◆ WORK TO DO ◆
Format every line of text in the items below as a JSON list of strings, one string per line, leaving out blank lines. Omit the pictures from the list.

◆ DATA EXCERPTS ◆
————

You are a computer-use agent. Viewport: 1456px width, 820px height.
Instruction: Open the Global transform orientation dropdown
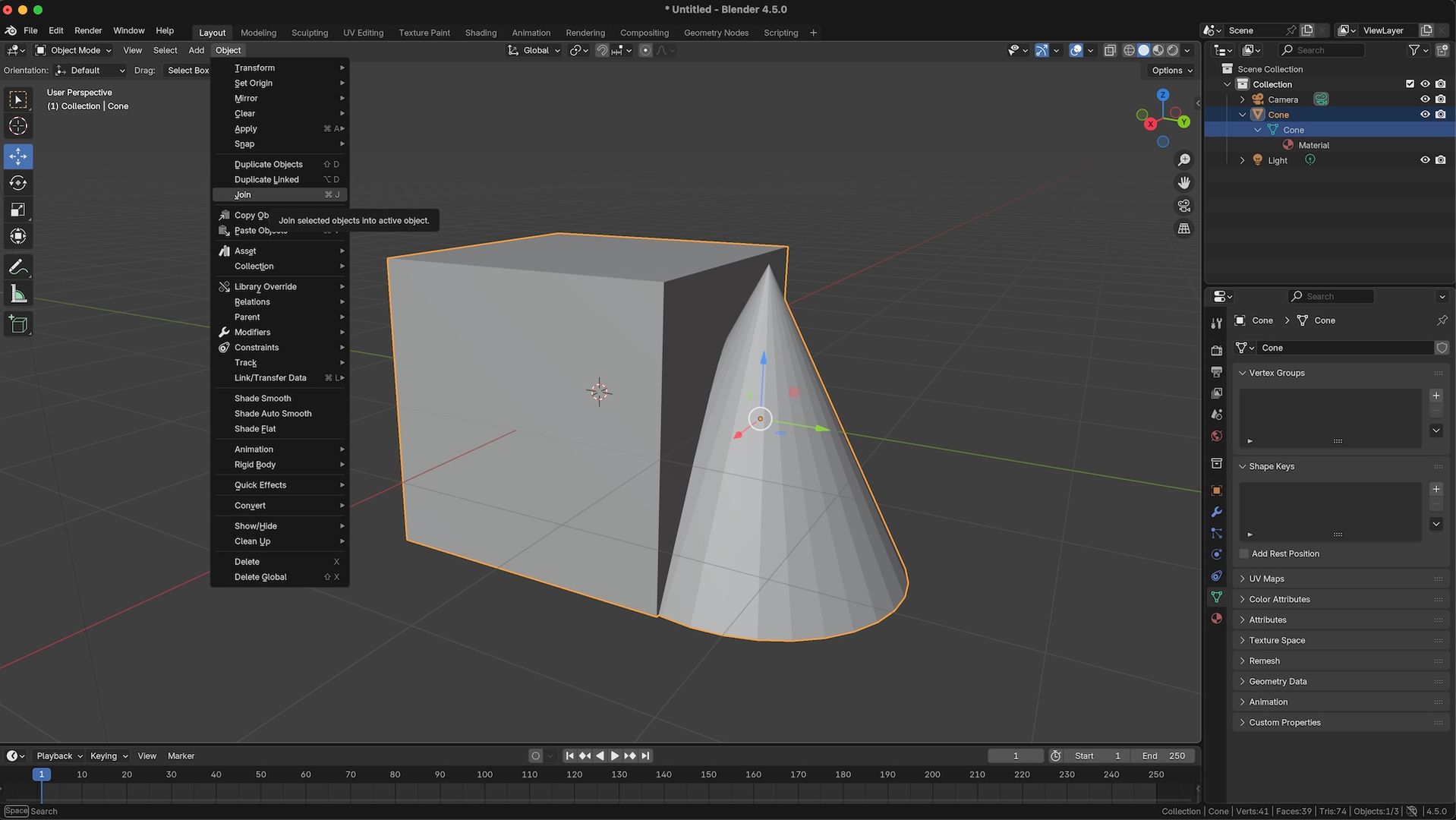[x=534, y=50]
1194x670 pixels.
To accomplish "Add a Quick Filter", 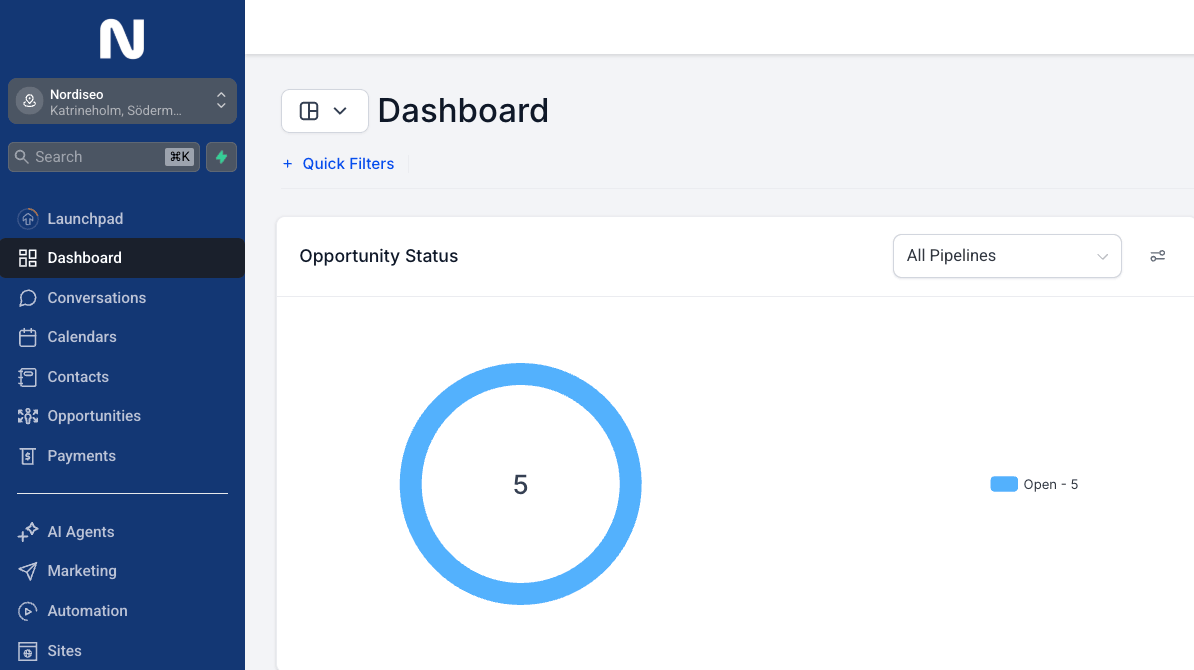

————

◆ TASK RESPONSE ◆
[
  "You are a computer-use agent. Viewport: 1456px width, 820px height.",
  "Instruction: Open the Global transform orientation dropdown",
  "[x=534, y=50]",
  "1194x670 pixels.",
  "To accomplish \"Add a Quick Filter\", "
]